小千谷縮
小千谷地方で産する麻の縮織物、越後縮。
お召し(御召縮緬)
生糸を織った後に精錬する縮緬に対してお召は織る前に糸を精錬して色染めする先練織物(さきねりおりもの)の代表である。
本絹糸の精錬染色した縦糸横糸を用い、これに濃い糊付けをして、乾かぬうちに強い撚りを加え製織し、のちに微温湯の中で強くもんでしわよせを行い、乾燥後幅としぼを均一にする
ため湯のし仕上げをする。
徳川11代将軍家斉(いえなり)が好んで着用し、後世宮中のお召料となってからお召と言われ、天和年間(1681ー84)に製織された柳条縮緬(りゅうじょうちりめん)がお召の先駆けと言われている。

錦紗(錦紗縮緬・きんしゃちりめん)
普通の縮緬より薄地でしぼが細かくしなやかにみえる。染め生地として用いられた。

紗(しゃ)
生糸を絡み織りしたもので織り目が粗く薄くて軽い。明代には金箔を刺繍あるいは織り込むなど雅趣あるものができ、やがて絽織りを産するに至った。1730年桐生で紗を織るのに成功した。
繻子(しゅす)
朱子とも書く。
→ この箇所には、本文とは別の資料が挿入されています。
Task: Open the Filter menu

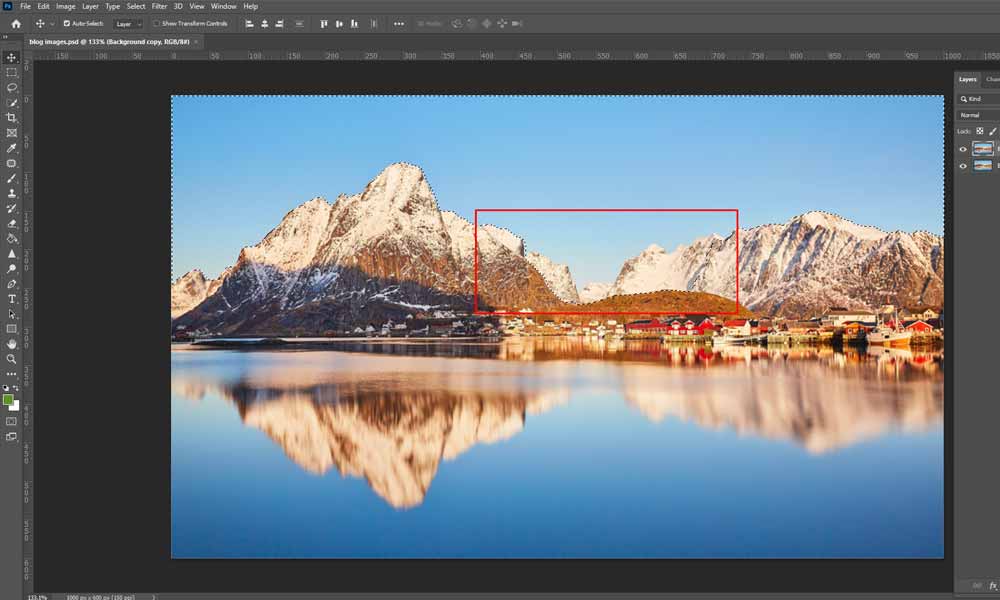Action: [159, 6]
英語のサテン(satin)にあたる。
織物の表面に糸が長く浮き出て並んでいるため光沢に富む。
繻子が日本で織り出されるようになったのは近世になってのこと。
天正年間(1573ー92)京都の織工が中国の技法にならって織り始めたと言う。
文様を織りだした紋繻子、縞を織りだした柳条(しま)繻子も織られだした。
ジューゼット(絹ジョーゼット)
薄地の縮緬の一種、クレープジョーゼットの略。
縦横の強撚糸を用いて縮緬様の仕上げを施した絹織布、薄く夏用。紋織りしたものもある。
上布
上質の麻糸で織った軽く薄い織物。夏の着尺地とする。
越後上布、薩摩上布なお。


縮緬(ちりめん)
絹のちぢみ織りの一種
生糸を織ったのちに精錬(繊維中の雑物を除き繊維の特性を発揮させて、完全な漂白および染色をなす準備工程)する。
縦糸には撚りの無い平生糸を用い、横糸に右撚りと左撚りの撚糸(ねんし)を通常2本づつ交互に打ち込む。
織りあげた物を熱湯処理して精錬し、しぼ(糸のちぢみによる細かい凸凹)を作る。
桃山時代に中国からその製法が伝わった。泉州堺で織りだし後に京都の西陣に伝わったと言われる。
産地によって 丹後縮緬、長浜ちりめん、岐阜縮緬などがある。
左右の撚糸が横一越づつ交互に入っているのを一越縮緬(ひとこしちりめん)と言い、しぼが非常に細かい。

紬(つむぎ)
絹の紬糸を使って織った織物。
紬糸とは真綿(糸に出来ないくず繭を引き伸ばし乾燥した絹の綿)から引き出した糸、もしくは玉糸(一つの繭に二つのさなぎが入ってできた玉繭から取った太い節の多い糸)を言う。
一般の絹織物のような光沢が無く一見綿織物のように見えながら、絹の持つ独特な底光がありしぶく目立たないため江戸時代からおしゃれ好きの町人の間で賞用された。
特に上質なものは 結城紬、長井紬(米沢地方)、上田紬(信州)、琉球紬、大島紬等である。

羽二重(はぶたえ)
縦糸に撚りをかけない生糸を用い平織りにした絹織物。
やわらかく上品な光沢がある。着尺、羽尺、裏地などに用いられる。

銘仙(めいせん)
江戸時代末期、玉糸か紬糸を平織りに織った紬織りのうちで比較的細糸薄地のものをめいせん(目千)と言っていたものが名の起こり。
絹織物としては丈夫で安価で美しいので一般大衆向き。

綸子(りんず)
絹の紋織物。
地織と模様織とが表裏反対の昼夜綸子に織ってある紋織物である。


絽(ろ)
絹の絡み織りの一種。
普通横糸3本5本あるいは7本を縦糸2本で絡め織ってあり、三越絽、五越絽、七越絽と称する。横方向に隙間が見え、軽く通風性がある。
たて絽は縦方向に隙間がある絽。
絽ちりめんは絽織りの縮緬。紋織りにしたものは紋絽縮緬と言う。